Health care consumption varies by education level

12/11/2014 15:00

Statistics Netherlands announced today that lower educated persons generally more often receive health care services than higher educated people. Factors like age, gender, state of health and income partially account for the differences between higher and lower educated. If these differences are taken into consideration, higher educated people are more frequent consumers of health care than lower educated people. 

Relation between health care consumption and level of education

Health care consumption appears to be related to education level. Lower and higher educated people each have their own health care consumption pattern. Lower educated more often consult GPs and medical specialists, are more often admitted in hospital and more often take prescribed medication. Higher educated, on the other hand, more often consult a dentist and alternative healer and take non-prescribed medicines. Higher and lower educated equally often go to the physiotherapist: within the space of one year, more than a quarter of over-25s seek treatment from a physiotherapist.

Health care consumption in the population aged 25 years and older, 2013

Health care consumption in the population aged 25 years and older, 2013

Factors age, gender, state of health and income partly account for care consumption

The relation between education level and health care consumption is partly caused by differences in age and gender. Evidently, older people more often rely on health care services than young people. Older men are generally better educated than older women and young people are better educated than older people. The relation between education level and health care consumption is also related to differences in state of health between lower and higher educated individuals. In general, higher educated persons feel healthier than lower educated persons. 
If these differences are taken into consideration, the differences between lower and higher educated regarding GP contacts, hospital admissions, day-patient admissions and prescribed medication would disappear. In that case, higher educated people would have more frequent contacts with medical specialist, dentist, physiotherapist and alternative healer and they would take more non-prescribed medicines than lower educated people. This is possibly due to the fact that higher educated people are better informed about illness and health-related issues and are more aware of the importance of prevention. 

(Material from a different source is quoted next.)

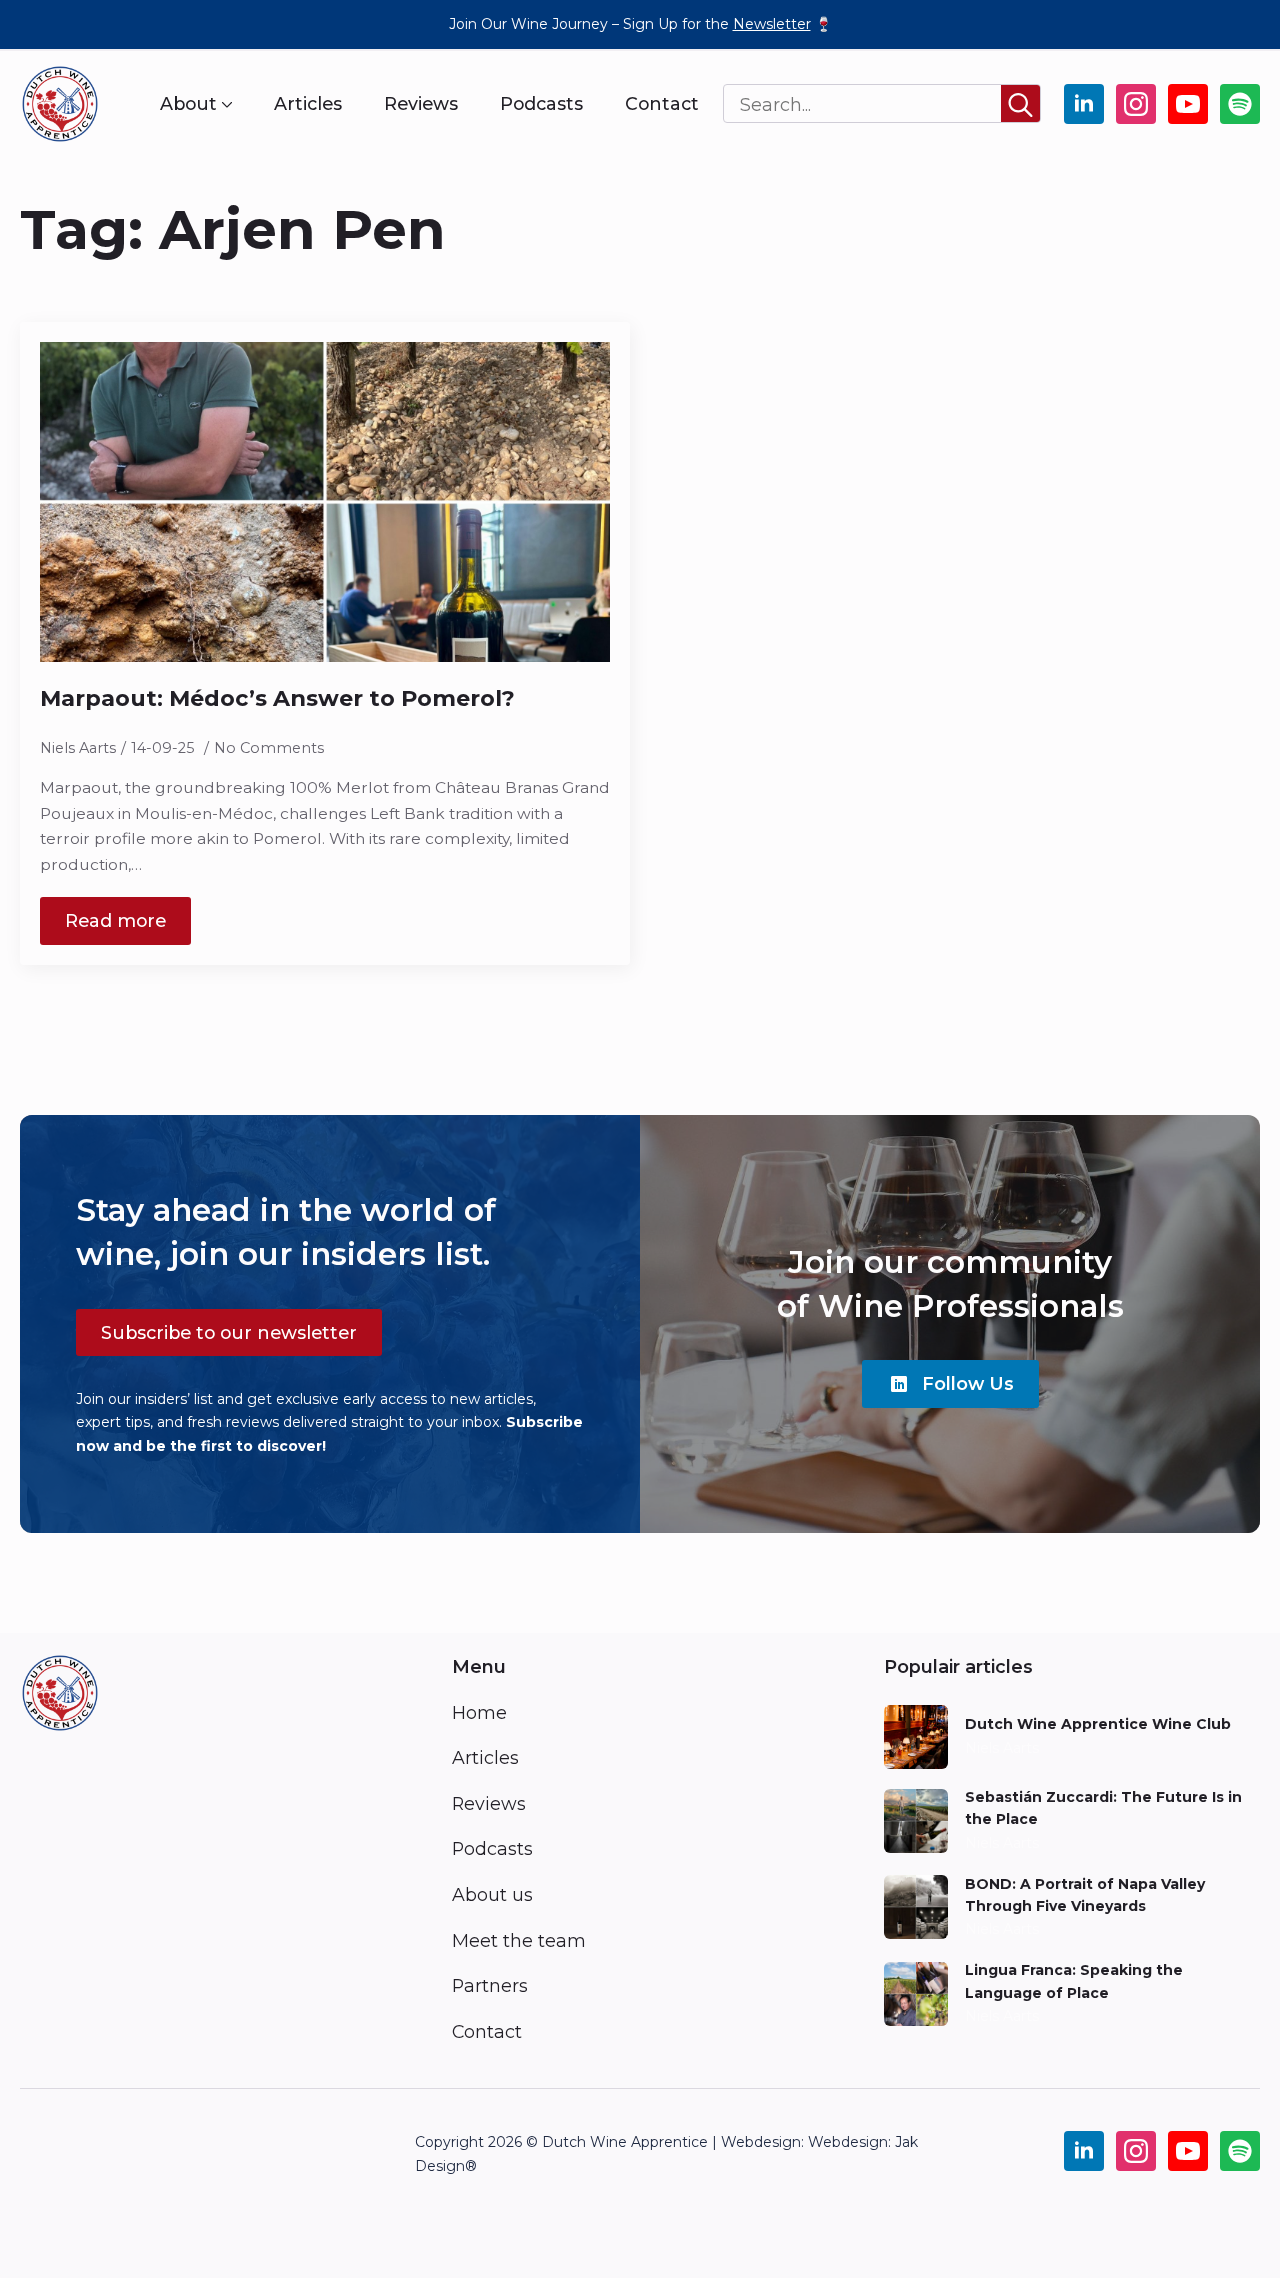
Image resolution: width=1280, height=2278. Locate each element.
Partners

Health care consumption, if age, gender and perceived state of health are taken into account, population aged 25 years and older, 2013

Health care consumption, if age, gender and perceived state of health are taken into account, population aged 25 years and older, 2013

On average, higher educated people earn more than their lower educated counterparts. If income effects would be eliminated, the differences regarding contacts with medical specialists, dentists and physiotherapists would be reduced.